**TASK TO CARRY OUT**
Taking the line with "Open the PASS status dropdown" as the first and the line with "Task: Open the Activities overview" as the last, set down the lines below exactly, pictures excluded.

**TASK INPUTS**
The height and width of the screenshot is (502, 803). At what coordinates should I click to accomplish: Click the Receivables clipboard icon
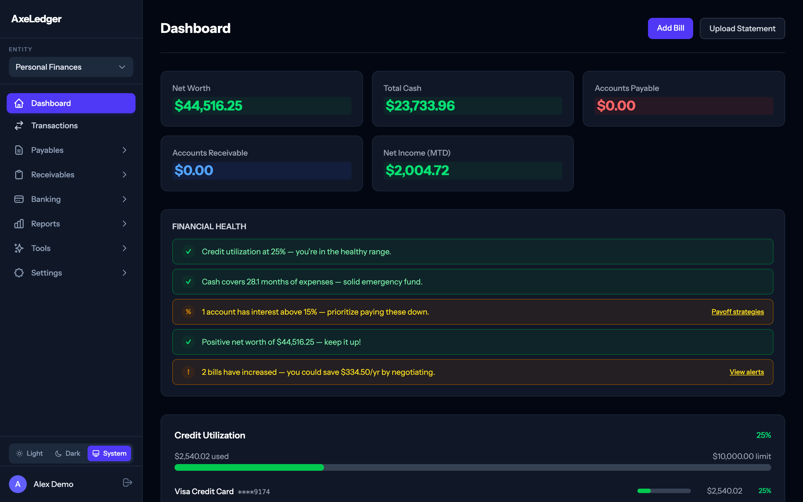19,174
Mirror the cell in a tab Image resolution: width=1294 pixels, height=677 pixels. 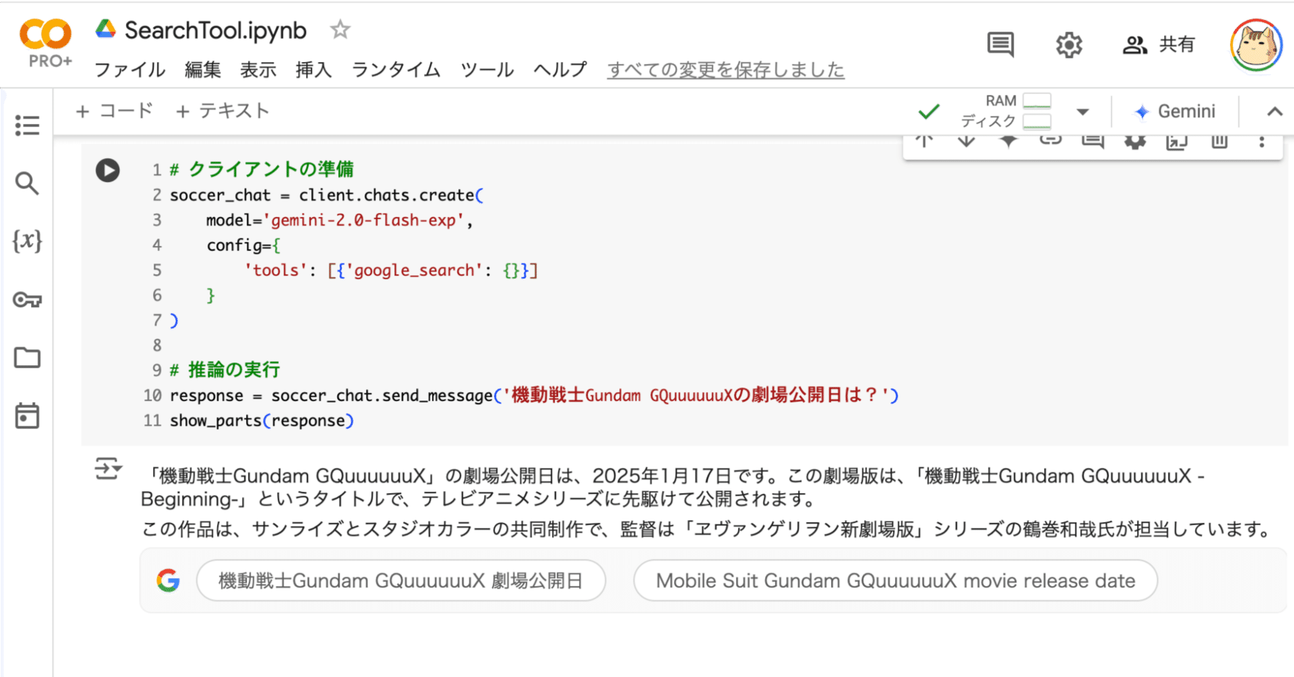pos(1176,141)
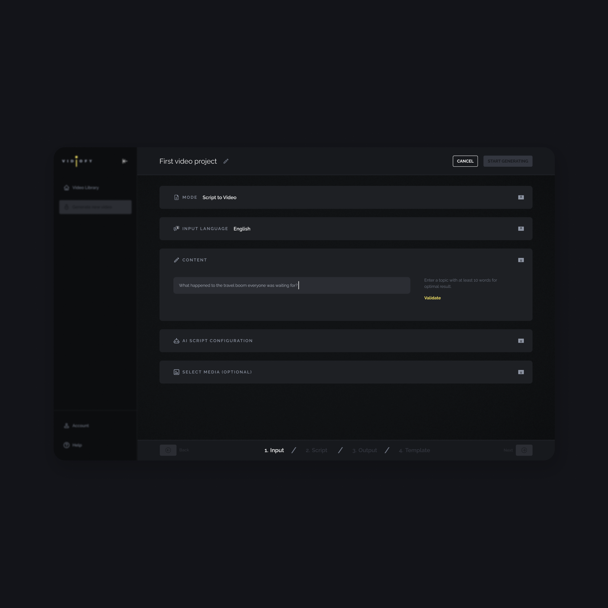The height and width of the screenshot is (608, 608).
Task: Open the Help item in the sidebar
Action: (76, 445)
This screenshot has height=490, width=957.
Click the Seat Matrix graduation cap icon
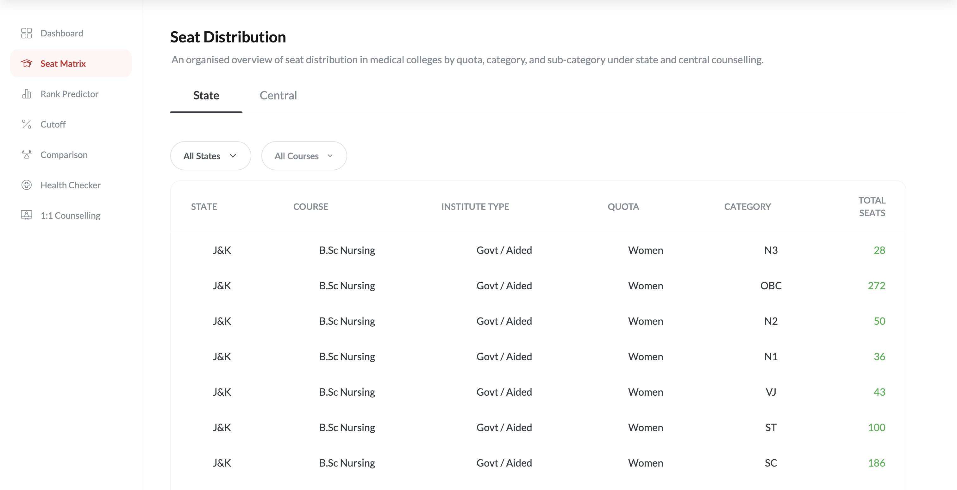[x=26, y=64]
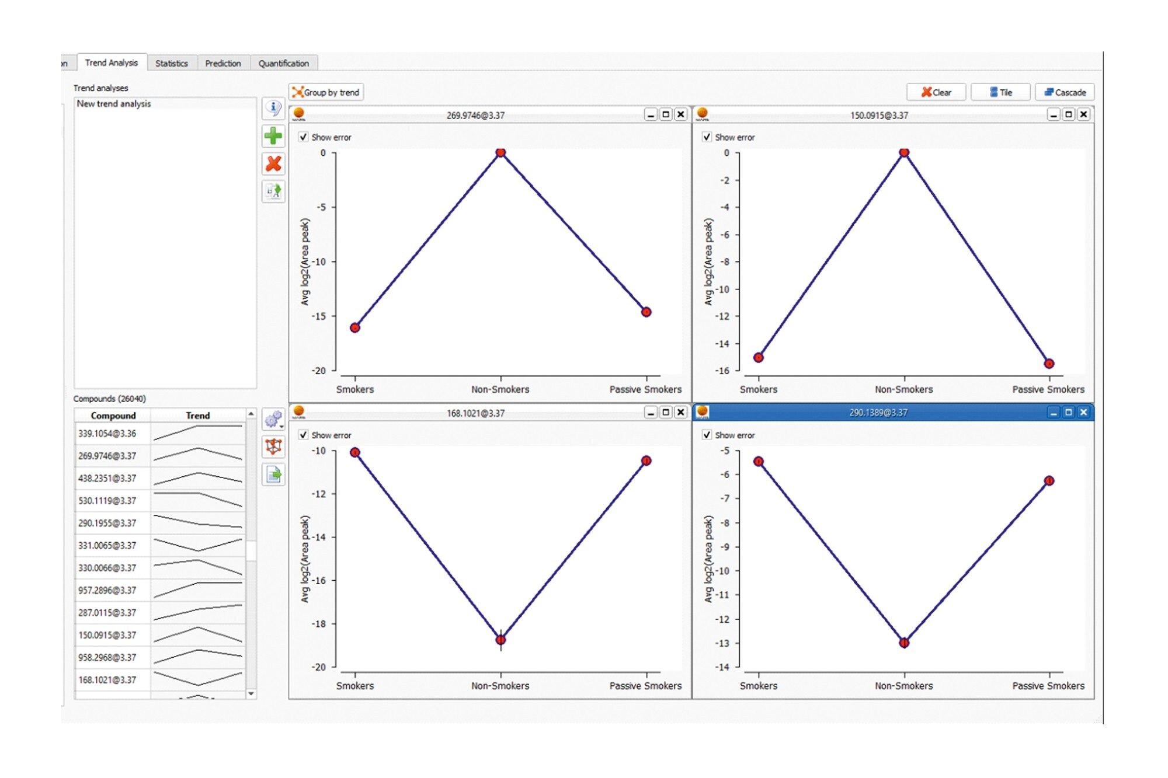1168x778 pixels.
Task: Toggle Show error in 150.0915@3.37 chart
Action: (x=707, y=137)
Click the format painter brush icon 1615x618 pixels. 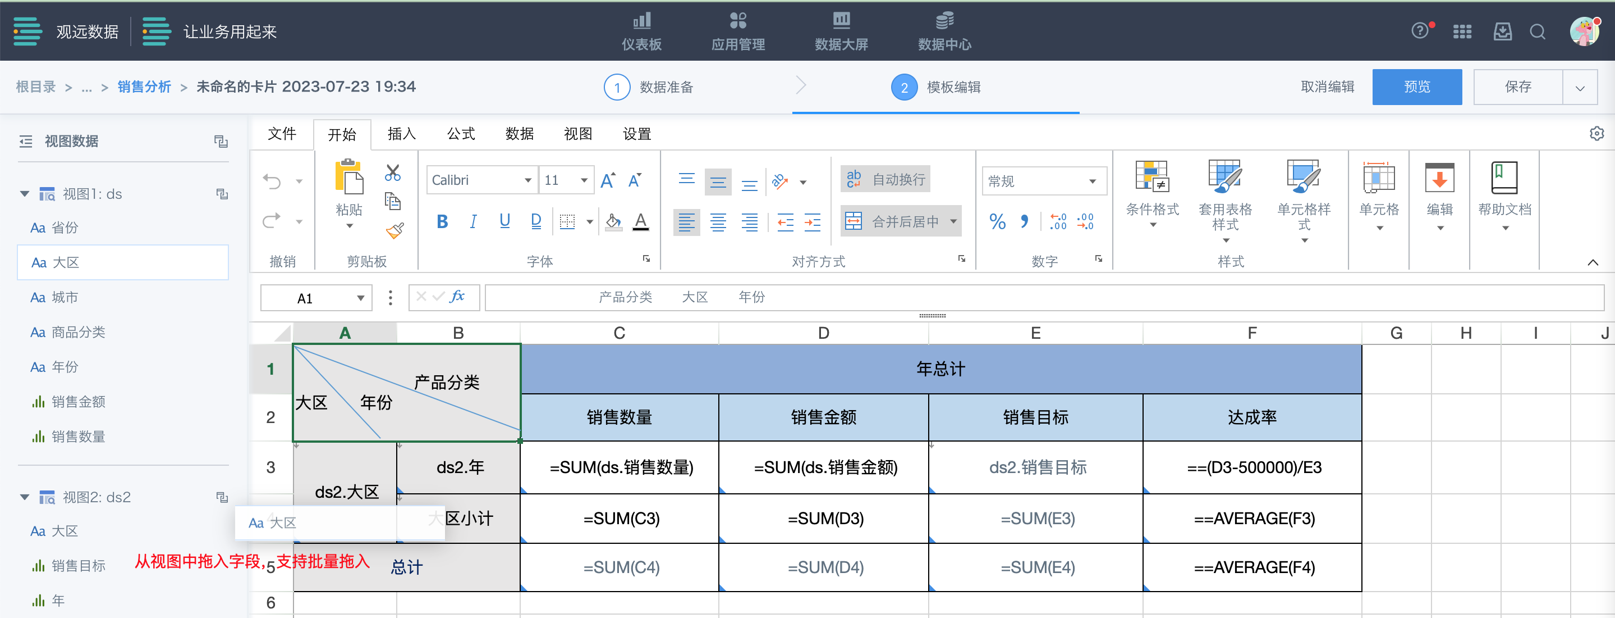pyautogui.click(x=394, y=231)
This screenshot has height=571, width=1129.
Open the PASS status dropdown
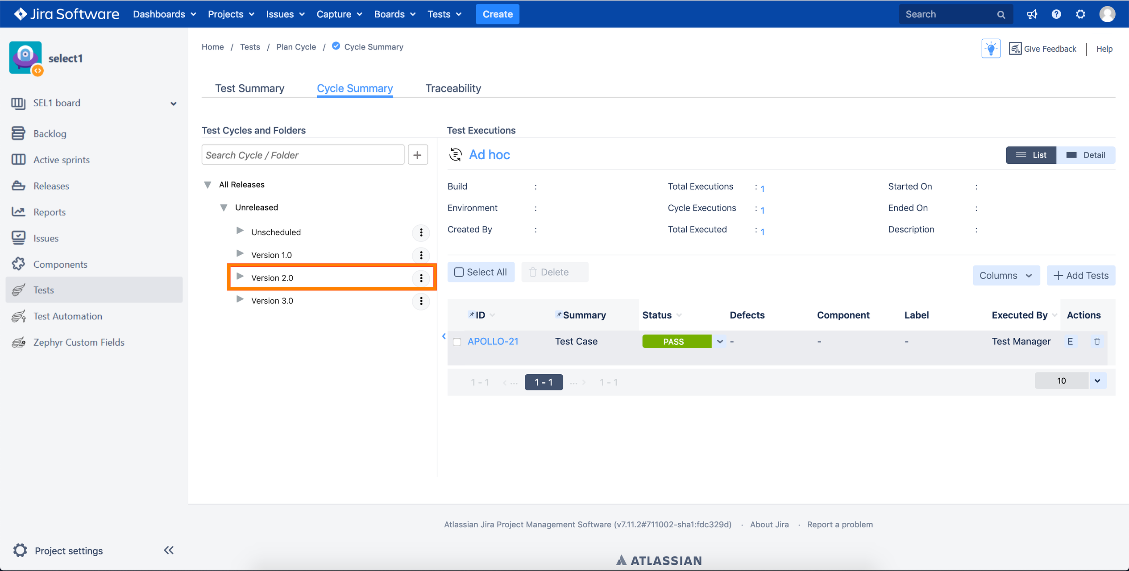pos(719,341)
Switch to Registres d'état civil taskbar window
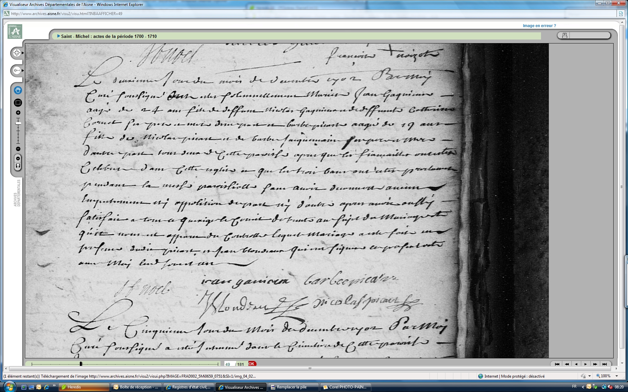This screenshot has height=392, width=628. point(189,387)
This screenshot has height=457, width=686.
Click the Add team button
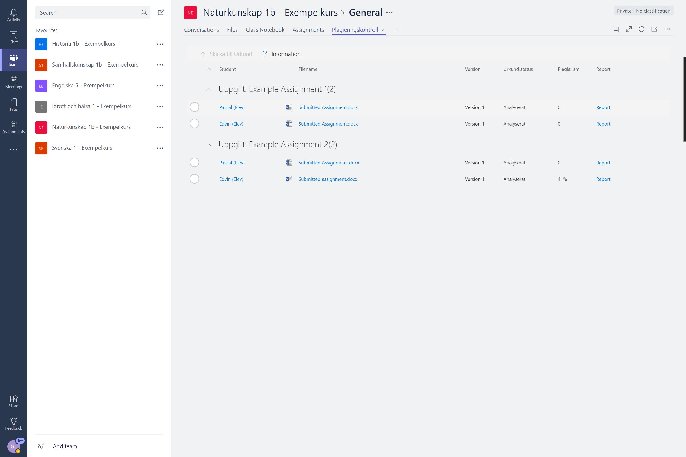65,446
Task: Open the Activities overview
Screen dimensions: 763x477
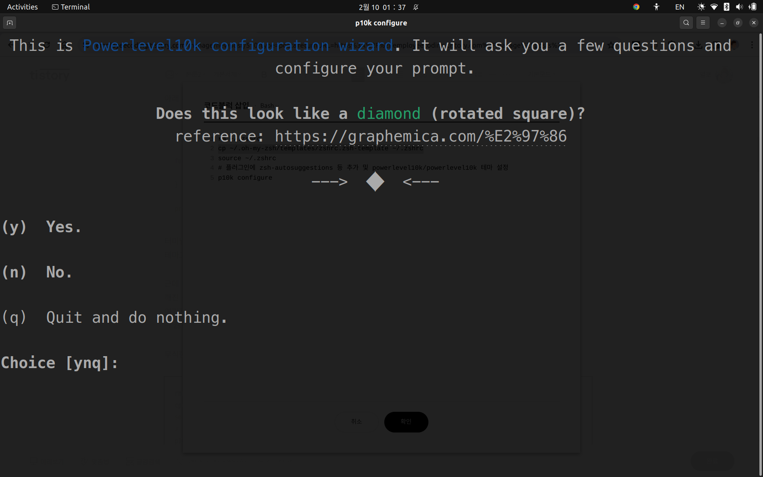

**ANSWER SPACE**
Open the PASS status dropdown
pos(719,341)
Switch to Registres d'état civil taskbar window
This screenshot has height=392, width=628. point(189,387)
This screenshot has height=457, width=686.
Click the Add team button
65,446
Task: Open the Activities overview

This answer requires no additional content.